> [Set problem]:
Copy out the lines of the material starting at the one containing "The width and height of the screenshot is (977, 758)." and ending at the one containing "Action: [x=126, y=57]", with both included and nothing changed.

> [Material for this exercise]:
— BEGIN —
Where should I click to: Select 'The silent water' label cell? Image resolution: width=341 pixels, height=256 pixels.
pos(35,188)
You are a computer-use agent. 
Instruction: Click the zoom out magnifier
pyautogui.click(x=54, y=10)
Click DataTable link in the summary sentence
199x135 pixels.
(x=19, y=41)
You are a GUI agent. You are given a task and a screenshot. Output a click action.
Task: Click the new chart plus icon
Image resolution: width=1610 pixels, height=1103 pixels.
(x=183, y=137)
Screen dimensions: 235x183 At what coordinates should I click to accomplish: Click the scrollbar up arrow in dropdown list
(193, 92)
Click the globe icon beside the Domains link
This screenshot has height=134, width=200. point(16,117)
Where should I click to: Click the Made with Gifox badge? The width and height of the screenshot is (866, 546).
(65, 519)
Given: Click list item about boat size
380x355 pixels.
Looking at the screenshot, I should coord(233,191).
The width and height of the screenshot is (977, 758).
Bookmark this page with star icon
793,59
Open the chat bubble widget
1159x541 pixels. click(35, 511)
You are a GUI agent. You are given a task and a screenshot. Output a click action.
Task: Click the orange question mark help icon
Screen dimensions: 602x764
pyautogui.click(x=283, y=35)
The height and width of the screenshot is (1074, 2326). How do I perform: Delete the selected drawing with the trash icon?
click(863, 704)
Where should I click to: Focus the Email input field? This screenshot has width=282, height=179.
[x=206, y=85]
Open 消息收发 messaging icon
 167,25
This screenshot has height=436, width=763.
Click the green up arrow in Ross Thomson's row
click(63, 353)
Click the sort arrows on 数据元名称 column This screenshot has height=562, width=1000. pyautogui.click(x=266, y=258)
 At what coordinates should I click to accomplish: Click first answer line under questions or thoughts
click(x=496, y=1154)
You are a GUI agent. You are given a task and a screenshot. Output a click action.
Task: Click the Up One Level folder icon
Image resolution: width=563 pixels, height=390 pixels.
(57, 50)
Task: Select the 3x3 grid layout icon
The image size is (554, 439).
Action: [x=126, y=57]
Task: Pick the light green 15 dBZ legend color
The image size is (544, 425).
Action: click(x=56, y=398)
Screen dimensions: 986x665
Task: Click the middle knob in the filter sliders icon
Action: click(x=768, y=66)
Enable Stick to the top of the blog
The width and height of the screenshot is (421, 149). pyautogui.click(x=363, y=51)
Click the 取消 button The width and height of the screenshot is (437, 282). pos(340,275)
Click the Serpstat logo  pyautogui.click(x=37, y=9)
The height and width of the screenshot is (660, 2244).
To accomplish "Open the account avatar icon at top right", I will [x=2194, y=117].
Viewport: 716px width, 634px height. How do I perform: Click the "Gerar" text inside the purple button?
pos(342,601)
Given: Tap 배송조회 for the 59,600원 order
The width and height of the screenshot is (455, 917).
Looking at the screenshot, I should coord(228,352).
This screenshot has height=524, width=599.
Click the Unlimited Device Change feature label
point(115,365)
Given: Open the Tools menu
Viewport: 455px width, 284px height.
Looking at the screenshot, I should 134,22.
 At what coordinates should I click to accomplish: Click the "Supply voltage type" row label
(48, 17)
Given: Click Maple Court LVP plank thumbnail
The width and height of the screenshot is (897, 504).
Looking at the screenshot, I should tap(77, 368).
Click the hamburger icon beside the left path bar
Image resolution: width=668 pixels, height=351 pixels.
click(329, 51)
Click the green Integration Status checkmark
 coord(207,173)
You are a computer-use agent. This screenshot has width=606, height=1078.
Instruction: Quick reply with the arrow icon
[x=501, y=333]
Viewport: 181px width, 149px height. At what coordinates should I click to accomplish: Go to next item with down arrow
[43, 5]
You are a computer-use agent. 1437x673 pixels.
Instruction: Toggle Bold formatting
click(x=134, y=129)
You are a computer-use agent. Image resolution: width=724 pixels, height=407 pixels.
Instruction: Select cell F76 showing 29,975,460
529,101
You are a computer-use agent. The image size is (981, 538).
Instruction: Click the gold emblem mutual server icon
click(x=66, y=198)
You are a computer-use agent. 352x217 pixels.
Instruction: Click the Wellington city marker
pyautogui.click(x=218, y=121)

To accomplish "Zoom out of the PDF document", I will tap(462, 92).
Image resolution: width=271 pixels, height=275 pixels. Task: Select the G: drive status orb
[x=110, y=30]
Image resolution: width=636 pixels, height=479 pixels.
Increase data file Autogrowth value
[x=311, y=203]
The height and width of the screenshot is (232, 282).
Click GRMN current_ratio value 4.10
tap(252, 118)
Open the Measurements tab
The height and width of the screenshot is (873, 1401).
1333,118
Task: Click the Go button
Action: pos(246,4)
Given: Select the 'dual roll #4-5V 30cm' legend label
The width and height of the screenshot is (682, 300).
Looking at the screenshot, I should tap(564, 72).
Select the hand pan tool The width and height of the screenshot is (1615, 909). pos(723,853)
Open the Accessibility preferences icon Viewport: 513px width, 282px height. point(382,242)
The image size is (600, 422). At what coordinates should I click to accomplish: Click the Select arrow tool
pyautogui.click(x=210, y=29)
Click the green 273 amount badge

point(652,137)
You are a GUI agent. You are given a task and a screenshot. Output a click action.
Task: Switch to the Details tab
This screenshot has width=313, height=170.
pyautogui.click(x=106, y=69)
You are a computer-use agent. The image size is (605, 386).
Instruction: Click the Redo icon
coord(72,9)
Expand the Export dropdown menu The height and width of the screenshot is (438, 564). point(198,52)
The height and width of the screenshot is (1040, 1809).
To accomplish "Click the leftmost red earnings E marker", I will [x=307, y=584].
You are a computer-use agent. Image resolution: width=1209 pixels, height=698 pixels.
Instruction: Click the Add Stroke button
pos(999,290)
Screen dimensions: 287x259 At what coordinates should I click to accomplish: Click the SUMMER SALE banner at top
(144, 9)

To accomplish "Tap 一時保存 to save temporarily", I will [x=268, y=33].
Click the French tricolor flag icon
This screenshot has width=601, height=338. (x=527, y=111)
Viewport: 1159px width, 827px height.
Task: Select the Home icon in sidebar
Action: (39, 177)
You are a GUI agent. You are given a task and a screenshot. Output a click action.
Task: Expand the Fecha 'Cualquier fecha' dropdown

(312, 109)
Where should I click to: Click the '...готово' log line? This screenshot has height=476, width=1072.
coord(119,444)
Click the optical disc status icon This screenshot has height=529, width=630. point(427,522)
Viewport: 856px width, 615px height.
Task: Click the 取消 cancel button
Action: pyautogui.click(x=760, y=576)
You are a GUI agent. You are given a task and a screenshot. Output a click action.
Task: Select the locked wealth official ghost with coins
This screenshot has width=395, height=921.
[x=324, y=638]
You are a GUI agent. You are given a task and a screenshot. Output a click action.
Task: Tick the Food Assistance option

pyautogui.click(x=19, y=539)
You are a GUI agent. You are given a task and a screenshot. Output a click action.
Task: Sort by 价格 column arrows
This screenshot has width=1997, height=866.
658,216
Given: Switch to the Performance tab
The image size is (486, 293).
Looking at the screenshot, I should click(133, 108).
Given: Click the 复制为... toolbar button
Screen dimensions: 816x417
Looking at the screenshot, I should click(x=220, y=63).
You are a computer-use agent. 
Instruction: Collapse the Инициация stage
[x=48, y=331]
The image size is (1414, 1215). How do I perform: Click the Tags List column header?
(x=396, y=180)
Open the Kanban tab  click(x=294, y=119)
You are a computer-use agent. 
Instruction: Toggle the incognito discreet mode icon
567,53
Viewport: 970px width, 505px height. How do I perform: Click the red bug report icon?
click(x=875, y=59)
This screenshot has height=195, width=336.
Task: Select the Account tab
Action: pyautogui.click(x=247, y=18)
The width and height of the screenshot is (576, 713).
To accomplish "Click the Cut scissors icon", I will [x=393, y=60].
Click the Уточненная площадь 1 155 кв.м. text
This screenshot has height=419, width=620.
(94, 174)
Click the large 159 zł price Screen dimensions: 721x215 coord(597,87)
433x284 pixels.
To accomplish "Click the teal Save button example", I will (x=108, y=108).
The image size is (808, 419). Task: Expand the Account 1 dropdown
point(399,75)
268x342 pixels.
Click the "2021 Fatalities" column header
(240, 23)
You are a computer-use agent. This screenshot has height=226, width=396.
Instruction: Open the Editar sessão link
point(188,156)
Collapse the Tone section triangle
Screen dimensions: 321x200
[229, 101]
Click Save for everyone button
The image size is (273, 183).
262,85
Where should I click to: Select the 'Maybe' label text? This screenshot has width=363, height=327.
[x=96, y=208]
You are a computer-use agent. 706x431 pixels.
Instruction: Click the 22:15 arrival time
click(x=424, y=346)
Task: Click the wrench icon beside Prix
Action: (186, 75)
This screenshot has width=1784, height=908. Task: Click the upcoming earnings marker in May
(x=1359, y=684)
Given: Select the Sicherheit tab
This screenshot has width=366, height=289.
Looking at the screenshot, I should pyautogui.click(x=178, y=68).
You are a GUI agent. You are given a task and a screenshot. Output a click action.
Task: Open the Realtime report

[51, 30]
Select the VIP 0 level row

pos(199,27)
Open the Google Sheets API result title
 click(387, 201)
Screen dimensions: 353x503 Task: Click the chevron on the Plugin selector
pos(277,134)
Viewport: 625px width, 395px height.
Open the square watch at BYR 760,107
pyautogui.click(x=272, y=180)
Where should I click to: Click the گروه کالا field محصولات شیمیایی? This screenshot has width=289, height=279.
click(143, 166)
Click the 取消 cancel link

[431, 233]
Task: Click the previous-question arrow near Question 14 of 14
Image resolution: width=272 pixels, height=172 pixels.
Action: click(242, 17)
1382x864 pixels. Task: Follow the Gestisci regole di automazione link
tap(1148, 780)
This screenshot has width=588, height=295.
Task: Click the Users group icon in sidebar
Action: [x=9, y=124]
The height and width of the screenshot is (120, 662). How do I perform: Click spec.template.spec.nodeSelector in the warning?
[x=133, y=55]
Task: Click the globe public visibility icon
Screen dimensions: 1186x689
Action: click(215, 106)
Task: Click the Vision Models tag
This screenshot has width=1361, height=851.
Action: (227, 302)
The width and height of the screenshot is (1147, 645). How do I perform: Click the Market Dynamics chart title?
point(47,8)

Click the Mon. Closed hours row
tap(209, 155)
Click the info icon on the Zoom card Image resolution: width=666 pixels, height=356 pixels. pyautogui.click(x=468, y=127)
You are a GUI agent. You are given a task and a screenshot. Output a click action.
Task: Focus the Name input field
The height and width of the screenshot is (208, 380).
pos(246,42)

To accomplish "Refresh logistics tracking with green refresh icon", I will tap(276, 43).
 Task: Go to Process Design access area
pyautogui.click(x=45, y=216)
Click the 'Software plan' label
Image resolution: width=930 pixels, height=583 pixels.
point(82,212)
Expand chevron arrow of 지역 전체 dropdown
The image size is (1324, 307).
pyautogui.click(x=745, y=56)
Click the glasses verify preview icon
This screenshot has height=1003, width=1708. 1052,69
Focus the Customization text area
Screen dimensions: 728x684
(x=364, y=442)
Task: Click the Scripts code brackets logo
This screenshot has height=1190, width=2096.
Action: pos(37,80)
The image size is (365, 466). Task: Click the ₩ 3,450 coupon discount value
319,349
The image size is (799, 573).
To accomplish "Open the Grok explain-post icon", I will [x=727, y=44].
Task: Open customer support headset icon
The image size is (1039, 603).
— END —
> [Final result]:
The width and height of the screenshot is (977, 758).
Bookmark this page with star icon
793,59
Open the chat bubble widget
1159x541 pixels. click(35, 511)
You are a GUI agent. You are given a task and a screenshot. Output a click action.
Task: Click the orange question mark help icon
Screen dimensions: 602x764
pyautogui.click(x=283, y=35)
The height and width of the screenshot is (1074, 2326). How do I perform: Delete the selected drawing with the trash icon?
click(863, 704)
Where should I click to: Focus the Email input field? This screenshot has width=282, height=179.
[x=206, y=85]
Open 消息收发 messaging icon
 167,25
This screenshot has height=436, width=763.
Click the green up arrow in Ross Thomson's row
click(63, 353)
Click the sort arrows on 数据元名称 column This screenshot has height=562, width=1000. pyautogui.click(x=266, y=258)
 At what coordinates should I click to accomplish: Click first answer line under questions or thoughts
click(x=496, y=1154)
You are a GUI agent. You are given a task and a screenshot. Output a click action.
Task: Click the Up One Level folder icon
Image resolution: width=563 pixels, height=390 pixels.
(57, 50)
Task: Select the 3x3 grid layout icon
The image size is (554, 439).
Action: [x=126, y=57]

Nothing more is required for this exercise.